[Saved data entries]
•••
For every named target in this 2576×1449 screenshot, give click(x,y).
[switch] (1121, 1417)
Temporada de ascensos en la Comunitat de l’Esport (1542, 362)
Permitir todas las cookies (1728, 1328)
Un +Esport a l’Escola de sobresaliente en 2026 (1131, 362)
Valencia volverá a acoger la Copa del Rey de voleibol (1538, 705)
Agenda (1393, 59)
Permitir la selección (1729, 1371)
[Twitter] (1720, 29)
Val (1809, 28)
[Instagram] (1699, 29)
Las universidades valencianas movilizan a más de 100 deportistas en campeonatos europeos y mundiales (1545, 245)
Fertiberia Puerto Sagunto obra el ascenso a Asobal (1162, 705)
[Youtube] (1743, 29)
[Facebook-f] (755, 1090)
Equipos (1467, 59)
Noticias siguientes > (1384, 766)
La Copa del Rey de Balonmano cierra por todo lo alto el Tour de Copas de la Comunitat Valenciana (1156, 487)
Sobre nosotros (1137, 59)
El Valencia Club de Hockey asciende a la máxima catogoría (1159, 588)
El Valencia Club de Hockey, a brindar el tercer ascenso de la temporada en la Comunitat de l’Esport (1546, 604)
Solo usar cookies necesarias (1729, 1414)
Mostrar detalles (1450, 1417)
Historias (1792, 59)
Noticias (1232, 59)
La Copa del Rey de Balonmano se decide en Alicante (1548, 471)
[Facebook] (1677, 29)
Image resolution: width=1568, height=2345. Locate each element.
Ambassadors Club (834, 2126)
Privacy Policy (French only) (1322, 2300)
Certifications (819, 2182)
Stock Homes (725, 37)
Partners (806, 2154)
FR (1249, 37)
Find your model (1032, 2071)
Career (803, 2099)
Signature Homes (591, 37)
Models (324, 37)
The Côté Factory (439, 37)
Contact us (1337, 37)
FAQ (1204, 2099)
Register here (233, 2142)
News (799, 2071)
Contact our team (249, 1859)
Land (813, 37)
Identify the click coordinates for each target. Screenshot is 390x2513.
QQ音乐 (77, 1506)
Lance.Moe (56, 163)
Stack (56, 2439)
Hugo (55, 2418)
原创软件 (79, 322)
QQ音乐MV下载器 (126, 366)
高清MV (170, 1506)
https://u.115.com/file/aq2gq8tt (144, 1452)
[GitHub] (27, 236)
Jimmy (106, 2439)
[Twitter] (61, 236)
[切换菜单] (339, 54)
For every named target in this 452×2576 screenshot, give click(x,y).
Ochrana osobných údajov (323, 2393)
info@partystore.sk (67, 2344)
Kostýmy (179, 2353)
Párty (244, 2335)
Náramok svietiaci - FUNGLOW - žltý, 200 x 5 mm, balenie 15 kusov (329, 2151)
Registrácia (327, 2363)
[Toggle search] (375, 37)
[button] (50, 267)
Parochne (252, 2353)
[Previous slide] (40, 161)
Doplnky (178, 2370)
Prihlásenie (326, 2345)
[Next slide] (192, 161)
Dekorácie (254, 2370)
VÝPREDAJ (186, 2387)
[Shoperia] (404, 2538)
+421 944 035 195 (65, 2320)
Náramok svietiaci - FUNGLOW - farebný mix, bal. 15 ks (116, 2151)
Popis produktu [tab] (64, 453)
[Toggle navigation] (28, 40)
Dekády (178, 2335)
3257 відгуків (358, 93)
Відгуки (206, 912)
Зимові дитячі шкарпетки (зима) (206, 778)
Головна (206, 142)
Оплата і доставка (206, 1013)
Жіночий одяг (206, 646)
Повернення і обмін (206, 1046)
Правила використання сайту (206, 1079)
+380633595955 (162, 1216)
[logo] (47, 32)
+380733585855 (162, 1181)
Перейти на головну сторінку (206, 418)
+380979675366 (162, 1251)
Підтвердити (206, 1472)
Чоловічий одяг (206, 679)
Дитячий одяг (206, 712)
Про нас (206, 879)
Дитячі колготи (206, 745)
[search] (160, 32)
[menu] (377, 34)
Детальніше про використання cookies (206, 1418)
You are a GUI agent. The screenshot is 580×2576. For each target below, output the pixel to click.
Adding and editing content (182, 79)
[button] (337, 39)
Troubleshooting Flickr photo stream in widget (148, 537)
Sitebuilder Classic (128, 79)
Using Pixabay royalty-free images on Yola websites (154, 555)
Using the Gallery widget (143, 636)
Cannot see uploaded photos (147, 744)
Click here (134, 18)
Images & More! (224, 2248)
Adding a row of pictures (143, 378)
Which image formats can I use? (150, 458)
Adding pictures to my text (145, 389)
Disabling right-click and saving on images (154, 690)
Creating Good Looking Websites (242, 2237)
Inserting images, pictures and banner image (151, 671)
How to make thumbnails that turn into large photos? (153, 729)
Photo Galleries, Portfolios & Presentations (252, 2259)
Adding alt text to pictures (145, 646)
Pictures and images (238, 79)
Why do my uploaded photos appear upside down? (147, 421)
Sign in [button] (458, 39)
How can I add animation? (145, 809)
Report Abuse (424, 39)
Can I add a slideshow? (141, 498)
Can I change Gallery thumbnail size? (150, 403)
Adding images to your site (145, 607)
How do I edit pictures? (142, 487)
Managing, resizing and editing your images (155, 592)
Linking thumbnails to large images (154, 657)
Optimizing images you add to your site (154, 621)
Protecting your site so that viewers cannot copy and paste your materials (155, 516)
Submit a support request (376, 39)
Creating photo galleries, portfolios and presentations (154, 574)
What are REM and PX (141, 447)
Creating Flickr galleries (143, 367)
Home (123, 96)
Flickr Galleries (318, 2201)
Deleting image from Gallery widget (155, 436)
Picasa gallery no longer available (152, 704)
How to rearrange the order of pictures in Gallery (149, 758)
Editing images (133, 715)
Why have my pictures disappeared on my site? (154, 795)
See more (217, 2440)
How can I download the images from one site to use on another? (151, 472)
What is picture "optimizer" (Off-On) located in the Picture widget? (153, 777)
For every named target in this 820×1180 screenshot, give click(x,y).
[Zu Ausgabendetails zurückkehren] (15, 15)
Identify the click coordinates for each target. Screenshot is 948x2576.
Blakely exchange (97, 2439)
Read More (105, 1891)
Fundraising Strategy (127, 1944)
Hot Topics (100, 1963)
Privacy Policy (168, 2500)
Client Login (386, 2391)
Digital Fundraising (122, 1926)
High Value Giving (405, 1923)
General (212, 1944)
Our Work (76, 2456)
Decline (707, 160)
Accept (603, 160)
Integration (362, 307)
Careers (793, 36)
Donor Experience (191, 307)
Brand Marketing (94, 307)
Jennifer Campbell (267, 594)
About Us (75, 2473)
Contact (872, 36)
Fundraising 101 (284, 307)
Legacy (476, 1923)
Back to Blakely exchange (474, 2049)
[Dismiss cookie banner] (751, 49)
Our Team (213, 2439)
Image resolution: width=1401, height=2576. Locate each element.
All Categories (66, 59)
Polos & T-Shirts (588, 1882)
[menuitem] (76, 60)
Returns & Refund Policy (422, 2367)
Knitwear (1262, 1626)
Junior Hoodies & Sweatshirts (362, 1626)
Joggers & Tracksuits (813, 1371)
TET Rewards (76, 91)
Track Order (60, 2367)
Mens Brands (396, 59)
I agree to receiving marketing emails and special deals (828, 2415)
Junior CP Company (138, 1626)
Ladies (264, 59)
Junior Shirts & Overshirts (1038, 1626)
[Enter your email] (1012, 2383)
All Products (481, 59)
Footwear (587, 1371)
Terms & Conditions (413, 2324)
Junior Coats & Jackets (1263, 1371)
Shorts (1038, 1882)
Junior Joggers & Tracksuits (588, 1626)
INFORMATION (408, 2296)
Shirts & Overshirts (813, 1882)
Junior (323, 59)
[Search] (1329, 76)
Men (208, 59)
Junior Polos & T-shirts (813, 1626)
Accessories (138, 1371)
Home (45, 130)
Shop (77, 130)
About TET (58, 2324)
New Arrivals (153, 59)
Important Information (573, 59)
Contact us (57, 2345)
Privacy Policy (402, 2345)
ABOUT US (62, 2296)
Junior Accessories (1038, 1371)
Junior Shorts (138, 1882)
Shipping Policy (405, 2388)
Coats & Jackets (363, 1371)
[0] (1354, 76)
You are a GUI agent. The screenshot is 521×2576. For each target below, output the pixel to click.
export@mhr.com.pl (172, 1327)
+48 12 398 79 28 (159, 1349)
•••
Exercise goal — Go through the records and pull out each line that includes the word "FUNGLOW".

Result of the exercise —
Náramok svietiaci - FUNGLOW - žltý, 200 x 5 mm, balenie 15 kusov (329, 2151)
Náramok svietiaci - FUNGLOW - farebný mix, bal. 15 ks (116, 2151)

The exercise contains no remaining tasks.